Word and element pointing entries:
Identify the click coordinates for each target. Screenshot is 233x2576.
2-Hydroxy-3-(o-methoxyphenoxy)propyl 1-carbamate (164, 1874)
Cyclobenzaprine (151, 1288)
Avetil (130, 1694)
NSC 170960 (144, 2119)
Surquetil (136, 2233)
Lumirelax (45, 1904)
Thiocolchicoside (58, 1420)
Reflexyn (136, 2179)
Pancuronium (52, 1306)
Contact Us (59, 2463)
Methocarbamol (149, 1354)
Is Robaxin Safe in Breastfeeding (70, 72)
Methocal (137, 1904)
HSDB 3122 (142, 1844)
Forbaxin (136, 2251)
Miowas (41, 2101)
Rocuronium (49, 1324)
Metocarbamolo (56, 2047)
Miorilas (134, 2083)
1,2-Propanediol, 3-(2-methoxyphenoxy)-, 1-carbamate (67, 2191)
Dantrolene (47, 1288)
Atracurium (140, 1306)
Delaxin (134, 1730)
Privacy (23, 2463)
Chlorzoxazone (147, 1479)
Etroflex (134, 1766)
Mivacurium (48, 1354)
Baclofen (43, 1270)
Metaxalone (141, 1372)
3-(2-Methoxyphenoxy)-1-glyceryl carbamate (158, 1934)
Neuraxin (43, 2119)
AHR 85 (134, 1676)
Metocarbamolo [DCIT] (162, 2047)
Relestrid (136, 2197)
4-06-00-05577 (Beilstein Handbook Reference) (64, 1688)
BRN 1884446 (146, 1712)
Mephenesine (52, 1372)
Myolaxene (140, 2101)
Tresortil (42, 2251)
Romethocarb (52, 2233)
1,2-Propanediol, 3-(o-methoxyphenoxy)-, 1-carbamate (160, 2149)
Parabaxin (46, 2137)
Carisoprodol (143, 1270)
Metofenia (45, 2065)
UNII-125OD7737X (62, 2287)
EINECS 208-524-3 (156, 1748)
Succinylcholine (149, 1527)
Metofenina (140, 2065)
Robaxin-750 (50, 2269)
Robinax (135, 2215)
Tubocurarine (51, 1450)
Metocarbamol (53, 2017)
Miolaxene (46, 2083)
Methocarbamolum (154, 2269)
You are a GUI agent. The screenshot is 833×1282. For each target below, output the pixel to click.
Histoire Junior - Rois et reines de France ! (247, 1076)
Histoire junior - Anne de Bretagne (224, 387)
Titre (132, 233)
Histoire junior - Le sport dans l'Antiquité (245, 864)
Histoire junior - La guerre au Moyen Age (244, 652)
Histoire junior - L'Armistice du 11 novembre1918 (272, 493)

● **DESCRIPTION OF THE TASK**:
Revise every line of the material, swapping "target" for "item" wherever it occurs and keeping everything else intact.

● **TASK SOLUTION**:
Identify the click coordinates for each item. Screenshot is 233x2576.
2-Hydroxy-3-(o-methoxyphenoxy)propyl 1-carbamate (164, 1874)
Cyclobenzaprine (151, 1288)
Avetil (130, 1694)
NSC 170960 (144, 2119)
Surquetil (136, 2233)
Lumirelax (45, 1904)
Thiocolchicoside (58, 1420)
Reflexyn (136, 2179)
Pancuronium (52, 1306)
Contact Us (59, 2463)
Methocarbamol (149, 1354)
Is Robaxin Safe in Breastfeeding (70, 72)
Methocal (137, 1904)
HSDB 3122 (142, 1844)
Forbaxin (136, 2251)
Miowas (41, 2101)
Rocuronium (49, 1324)
Metocarbamolo (56, 2047)
Miorilas (134, 2083)
1,2-Propanediol, 3-(2-methoxyphenoxy)-, 1-carbamate (67, 2191)
Dantrolene (47, 1288)
Atracurium (140, 1306)
Delaxin (134, 1730)
Privacy (23, 2463)
Chlorzoxazone (147, 1479)
Etroflex (134, 1766)
Mivacurium (48, 1354)
Baclofen (43, 1270)
Metaxalone (141, 1372)
3-(2-Methoxyphenoxy)-1-glyceryl carbamate (158, 1934)
Neuraxin (43, 2119)
AHR 85 (134, 1676)
Metocarbamolo [DCIT] (162, 2047)
Relestrid (136, 2197)
4-06-00-05577 (Beilstein Handbook Reference) (64, 1688)
BRN 1884446 (146, 1712)
Mephenesine (52, 1372)
Myolaxene (140, 2101)
Tresortil (42, 2251)
Romethocarb (52, 2233)
1,2-Propanediol, 3-(o-methoxyphenoxy)-, 1-carbamate (160, 2149)
Parabaxin (46, 2137)
Carisoprodol (143, 1270)
Metofenia (45, 2065)
UNII-125OD7737X (62, 2287)
EINECS 208-524-3 (156, 1748)
Succinylcholine (149, 1527)
Metofenina (140, 2065)
Robaxin-750 (50, 2269)
Robinax (135, 2215)
Tubocurarine (51, 1450)
Metocarbamol (53, 2017)
Miolaxene (46, 2083)
Methocarbamolum (154, 2269)
You are a GUI agent. The screenshot is 833×1282. For each item below, output the pixel to click.
Histoire Junior - Rois et reines de France ! (247, 1076)
Histoire junior - Anne de Bretagne (224, 387)
Titre (132, 233)
Histoire junior - Le sport dans l'Antiquité (245, 864)
Histoire junior - La guerre au Moyen Age (244, 652)
Histoire junior - L'Armistice du 11 novembre1918 (272, 493)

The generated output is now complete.